PFNC stands for ‘Por Fin Nuestra Casa,’ Spanish for ‘Finally, a Home of Our Own.”  Founded in 2007 by Brian McCarthy, Pablo Nava and Mackenzie Bishop, the for-profit company converts used shipping containers into low-cost housing for poor families in Juarez Cuidad and other Mexican border communities.  Each PFNC unit costs around $10,000 US.

PFNCCollage1This is how you change the game.  You follow your heart.  McCarthy, Nava and Bishop grew up in El Paso and Albuquerque.  They’d seen the awful poverty in which the families of the maquiladora towns lived, and it had moved them.  After acquiring needed experience in the homebuilding business, they acted on their feelings.  When you wake up in the morning and there’s no roadmap for where the business might take you that day, you can still be confident that you’re going to be productive and going to get results, as long as you follow your heart.  When you invest completely in every minute of your day, you don’t stress so much about where you’re going to be at the end of the month.

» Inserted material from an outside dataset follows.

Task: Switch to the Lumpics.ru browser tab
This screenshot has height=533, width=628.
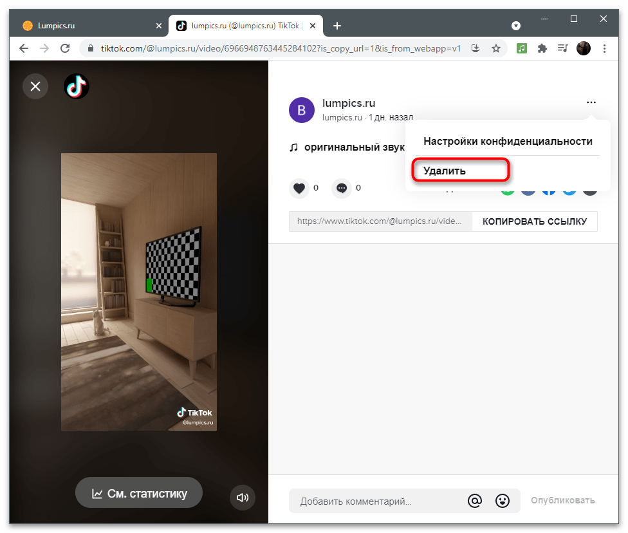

I like that PFNC is in business to make money.  I also dig the fact that it’s not the only thing they’re in it for.  In pursuing a ‘triple bottom line’ of responsible profits, social impact, and environmental  sustainability, PFNC follows a model of social entrepreneurship that absolutely must become the norm if we are to grow our way out of the bad game we’re stuck in now, when too much of business centers around the idea of maximizing profits at the expense of the other two items in the triple bottom line.

We have become servicers of debt in this country.  We pay the vig for a living.  PFNC demonstrates how the new game can be both socially responsible and entrepreneurial in the classic free market sense.  There’s a need for this kind of housing in Jaurez, where an estimated 25,000 families live in substandard or dangerous conditions.  PFNC has identified a need in the market and filled it.  It doesn’t get any more Business 101 than that.

The GameChangers are usually not looking to change the game.  They’re looking to express how they feel about the world.  Act on their passions.  Support their scene partners.  Make the most of the gifts they’ve been given.  And then one day they and everyone else realizes they are playing a brand new game.  Finally, a Game of Their Own.